### ACTIONS TO TAKE
1. In the shell-scripting article, which web form does the author set out to emulate?
2. Write out the passage of the shell-scripting article between "The search engine itself" and "keywords and so on.", inclusive.

### SUPPLIED TEXT
———

Work the Shell - Converting HTML Forms into Complex Shell Variables

by Dave Taylor

I know, there are a million shell scripts waiting to be written to help administer your computer, run your server and fine-tune your back end, but I'm obsessed with scripts that interact with on-line data, so that's what I'm focusing on. My last column marked the end of our Twitterbot, a simple script that listens and responds to Twitter queries. You can try it by sending an “@” message from your Twitter account to @davesbot.

This month, I thought that given the issue's Entertainment theme, it'd be fun to dig into another facet of shell scripts that interact with the Web by looking at how to emulate a complex form. The form we'll emulate? Yahoo Movies advanced search.

Start by checking out Figure 1 (it shows the form). You can see it live by going to movies.yahoo.com/mv/advsearch too.

Figure 1. Yahoo Movies Advanced Title Search

We can crack open the HTML and read through the source, but I think it's more interesting to reverse-engineer it, because, like most search forms, this one uses the GET method and, therefore, exposes all of its parameters within the URL of the results page. For example, a search for the title “Strangelove”, without any other tweaks, produces the URL below. Normally, this URL would be all on one line, but I've separated the URL and the parameters onto multiple lines to make them a bit easier to see:


http://movies.yahoo.com/mv/search
      ?p=strangelove
      &yr=all
      &gen=all
      &syn=
      &syn_match=all
      &type=feature
      &adv=y

The search engine itself is at the URL shown in the first line of the listing above. The rest of the lines are parameters sent to the search engine. You can see that the search term is “p” (“p=strangelove”). You can infer the other parameters by looking at the form: yr = release decade, gen = genre, syn = synopsis keywords and so on.

Because there are so many possible values, however, we're going to have to look at the source after all. For example, those genres? Here's how Yahoo Movies breaks it down:

  • act = Action/Adventure

  • ada = Adaptation

  • ani = Animation

  • ... (lots of entries skipped for space)

  • tee = Teen

  • thr = Thriller

  • war = War

  • wes = Western

It's quite a list, really!

The question is, can we turn a form of this nature into a simple interactive shell script that will let users specify constraints on a search and pop open a Web browser with the resultant search? Of course we can!

Turning HTML into a Script

It would be cool to normalize the problem and come up with a general-purpose solution, some sort of parser that would take HTML form tags as input and produce shell script segments as output. Uh, no thanks.

Instead, with a few hacks in vi (yeah, I don't use Emacs), I have the following, as part of a usage() function:


usage()

———

### SOURCE DATA
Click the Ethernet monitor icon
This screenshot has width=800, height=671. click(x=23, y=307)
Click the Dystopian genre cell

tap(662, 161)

———

### FULL ANSWERS
1. The Yahoo Movies advanced search form.

2.
The search engine itself is at the URL shown in the first line of the listing above. The rest of the lines are parameters sent to the search engine. You can see that the search term is “p” (“p=strangelove”). You can infer the other parameters by looking at the form: yr = release decade, gen = genre, syn = synopsis keywords and so on.